Text to read
- - - - - - -

Topics: Electrical Engineering, Electromagnetic Radiation, Quantum Computing, Quantum Electrodynamics, Quantum Mechanics


Structured light is a fancy way to describe patterns or pictures of light, but deservedly so as it promises future communications that will be both faster and more secure.

Quantum mechanics has come a long way during the past 100 years but still has a long way to go. In AVS Quantum Science researchers from the University of Witwatersrand in South Africa review the progress being made in using structured light in quantum protocols to create a larger encoding alphabet, stronger security and better resistance to noise.

"What we really want is to do quantum mechanics with patterns of light," said author Andrew Forbes. "By this, we mean that light comes in a variety of patterns that can be made unique—like our faces."

Since patterns of light can be distinguished from each other, they can be used as a form of alphabet. "The cool thing is that there are, in principle at least, an infinite set of patterns, so an infinite alphabet is available," he said.

- - - - - - -

Data shown
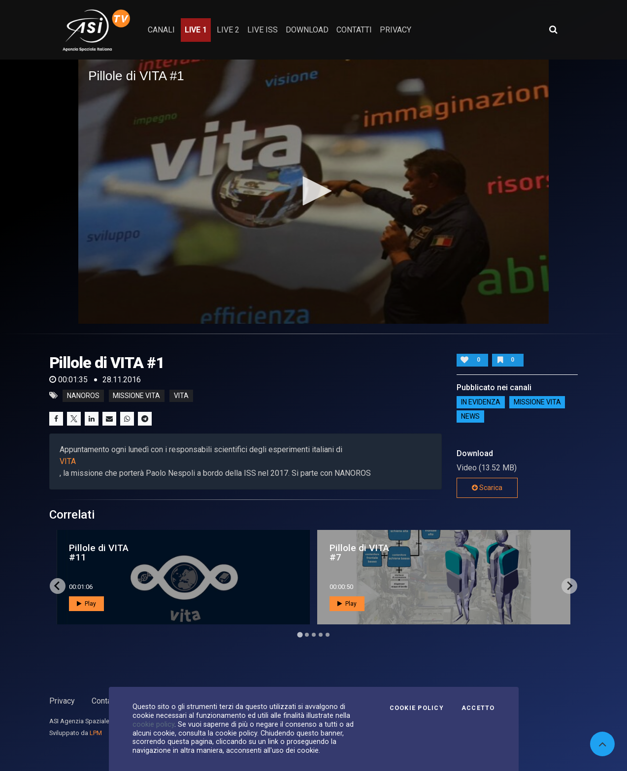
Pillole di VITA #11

- - - - - - -

Short task 1
Do these statements agree with the text on structured light? Answer yes or no for each, and quote the words from the text that decide it.
(a) The researchers behind the review are from the University of Witwatersrand in South Africa.
(b) Andrew Forbes says only a limited number of light patterns is possible.
(c) The review appears in AVS Quantum Science.
Short task 2
In the text on structured light, what does Andrew Forbes compare the unique patterns of light to?
Short task 3
Return the passage of the text on structured light from "Structured light is" up to and including "and more secure.", copied word for word.

Complete response 1
(a) Yes: "researchers from the University of Witwatersrand in South Africa review the progress being made in using structured light in quantum protocols"
(b) No: "there are, in principle at least, an infinite set of patterns, so an infinite alphabet is available"
(c) Yes: "In AVS Quantum Science researchers from the University of Witwatersrand in South Africa review the progress"

Complete response 2
Our faces.

Complete response 3
Structured light is a fancy way to describe patterns or pictures of light, but deservedly so as it promises future communications that will be both faster and more secure.